If you have a collection of interconnected objects in Objective-C, what is the best way to traverse them all in order from nearest to furthest? Are the `NSMutableSet` methods good for tracking already-visited nodes? How much overhead does an `NSMutableArray` FIFO queue impose relative to a depth-first search (which doesn't require a FIFO queue)? Does `NSMutableArray` perform better if objects are pushed onto the front, or the back? In this post, I present answers to these questions and more.

## Graph theory

In programming, a graph is any collection of connected data objects.

If that information was new to you, then I suggest you read this Wikipedia page: Graph (computer science), then read every page to which it links, then for each of those pages, also read every page to which they link. Come back to this page once the irony is apparent.

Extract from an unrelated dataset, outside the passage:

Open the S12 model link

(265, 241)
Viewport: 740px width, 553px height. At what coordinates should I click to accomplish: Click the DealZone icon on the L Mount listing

The two common means of processing nodes in a graph are depth-first and breadth-first traversal. Breadth-first graph traversals are normally slightly harder to write than depth-first traversals because we have the added requirement of a maintaining a FIFO queue to handle the nodes to be processed.

When all the nodes in the graph are Objective-C objects and an `NSMutableArray` is used to maintain the FIFO queue, what is the fastest way to traverse? I tested a few different approaches to see which would work best.

## The graph used for testing

All my tests were on graphs where each node of the graph was connected to two more nodes until the center layer of the graph, at which point pairs of nodes were subsequently connected to a single node until the graph converged back to a single node.

An example of this graph structure (shown horizontally so layers are aligned in columns) with two increasing layers and two decreasing layers is:

Since there are two increasing layers and two decreasing layers, I called this a "half-depth" of 2. I will refer to the size of all subsequent graphs by their "half-depth".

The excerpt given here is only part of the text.